I have six 6 volt batteries on my trailer which are separated to get 12v in trailer and 110v at the same time without using the generator.

I have two different systems on my trailer one is 300w for the house batteries and 600w for the my 110v use. this way I stay away from the generator. you have to make sure that you park your trailer where it will get the most sun, during the day for the panels.

https://www.wholesalesolar.com/rv-marine this is a good place to start reading up on this, stay away from your trailer rv supply stores . buy most of your supplies on-line
when installing it go down thru the vent by the fridge.


----------



## plottrunner (Apr 3, 2008)

How big of an inverter do you use to get 110v sagebrush?


----------



## DallanC (Jan 13, 2009)

I run a 200watt inverter that powers our TV / Media player combo, works great, the TV draws well under that so its been problem free for 7 years now.

-DallanC


----------



## sagebrush (Sep 8, 2007)

its somewhere around 1500w depends on what you want to run with it. for me its tv (microwave 900w), toaster, and coffee pot . I try to keep things under 1000w this way it won't drain the battery to much the microwave is the biggest consumer . just don't run it except for heating up things, when in a hurry. I also have three outlets In the trailer for any electrical devises.


----------



## DallanC (Jan 13, 2009)

How big are the golf cart batteries vs say a deep cycle rv battery?

-DallanC


----------



## sagebrush (Sep 8, 2007)

In dimensions about the same. In amp hours most are 230 amp hours vs 80 for 12v


----------



## muddydogs (Oct 7, 2007)

plottrunner said:


> How big of an inverter do you use to get 110v sagebrush?


Any inverter will convert 12 volt to 110 volt, what you need to compare is watts. A 400 watt inverter won't run a 1000 watt toaster.


----------



## abellay (Nov 12, 2020)

Nice, that means you really found a good quality one, what s the brand?


----------



## avalon_star (Nov 12, 2020)

_I am just starting out my RV and I am not really good at the electrical part, watched a lot of youtube videos, but still not really a pro.
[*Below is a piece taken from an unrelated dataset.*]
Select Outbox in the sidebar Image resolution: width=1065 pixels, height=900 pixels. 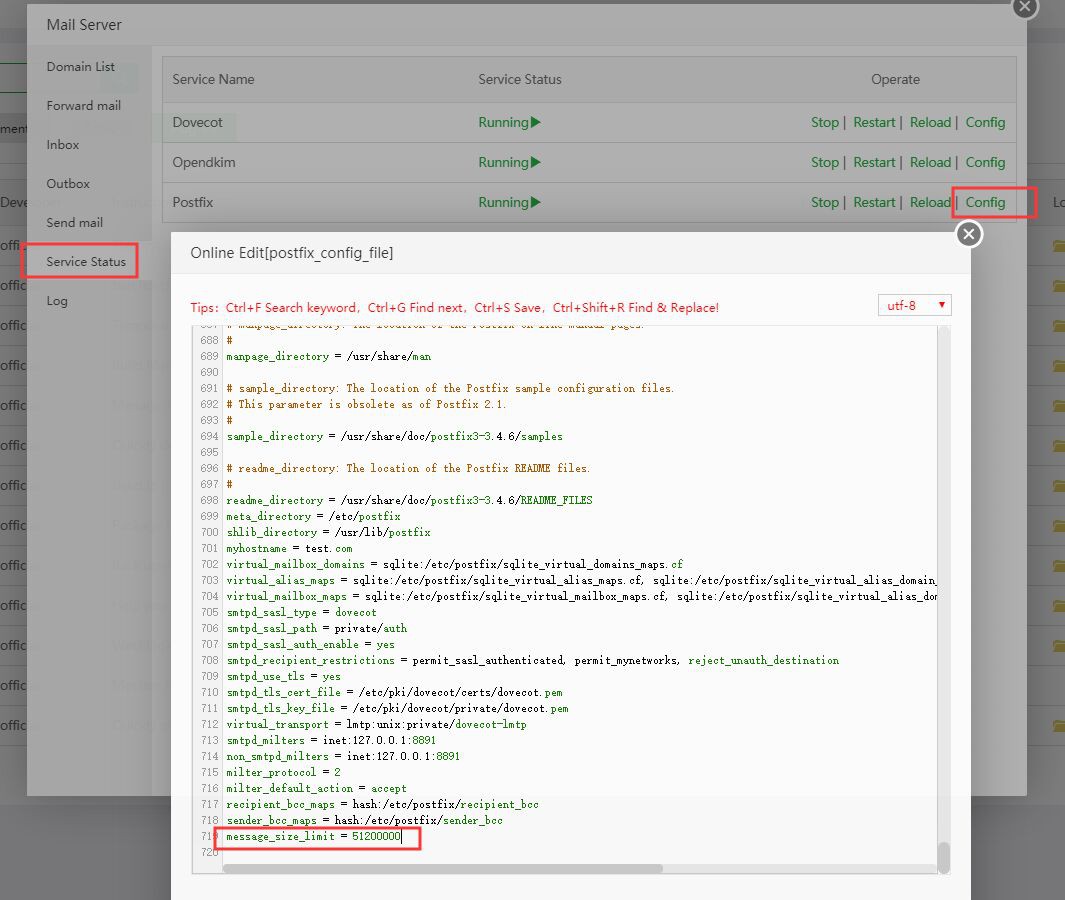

This thread actually clarified a thing for me. But I also have no idea how to finish my RV. I called my father because he has some experience with electronics but he also is not very good at this and I don't wanna call a professional because the idea was that I will do it on my own because it's more fun. Fortunately, one of my friends that has a personal RV heard about my problem and he advised me to visit this site https://www.palmgear.com/best-rv-inverters/ and it helped me very much and I hope that it will help you too._


----------



## legacy (Sep 30, 2007)

Loke said:


> I'm told by quite a few serious campers (they are out just about every weekend) that running two 6 volt batteries in series will give better battery life than two 12 volts in parallel. I plan on converting mine when I need to change them out. The ones that have solar panels are both running 80 watt panels, and only run their generators when they need air conditioning. I've been looking into a couple of 135 watt systems, still trying to decide if I want the permanently mounted or portable one.


After going through a set of 12 volt batteries every 12 months in my toy hauler, I finally swapped them out for two 6 volt interstates. Best upgrade I've done so far.


----------



## Al Hansen (Sep 7, 2007)

This is a great thread. Im also thinking about a panel to just keep the batteries up when parked in storage for the season. I take the batteries out during the off season. Thanks guys.


----------



## DallanC (Jan 13, 2009)

I mounted 2, 100 watt panels this year on my trailer. It works great for charging up the batteries. I get around 9.4amps in peak sun, or around 150 watts.

There are things I would do differently. I replaced the PWM controller that came in the kit with a MPPT. The cheap PWM would sometimes fail to charge showing under voltage from panel... even though I could test it at 19.2v. This bit me in the butt one day when I noticed the batteries at 11.9v due to a cargo light having been left on... and the PWM wasnt charging.

The new MPPT absolutely rocks. Dead reliable, and I love the display I can run inside the coach to monitor everything. That said, 200 watts of solar is plenty to run all my 12v systems, including tv / media player (those use 40w combined)... but it wont come close to running a laptop etc.

If I could do it over, I could save myself $30-40 skipping the PWM controller and going straight for the MPPT. This is the MPPT I went with, I chose the 30amp version which lets me add another 200 watts down the road if needed.

https://www.amazon.com/gp/product/B0794Z6496/ref=ppx_yo_dt_b_asin_title_o02_s00?ie=UTF8&psc=1

Anywho, I'm happy to answer questions on it if anyone has any. I spent alot of time learning / researching solar this past year.

-DallanC


----------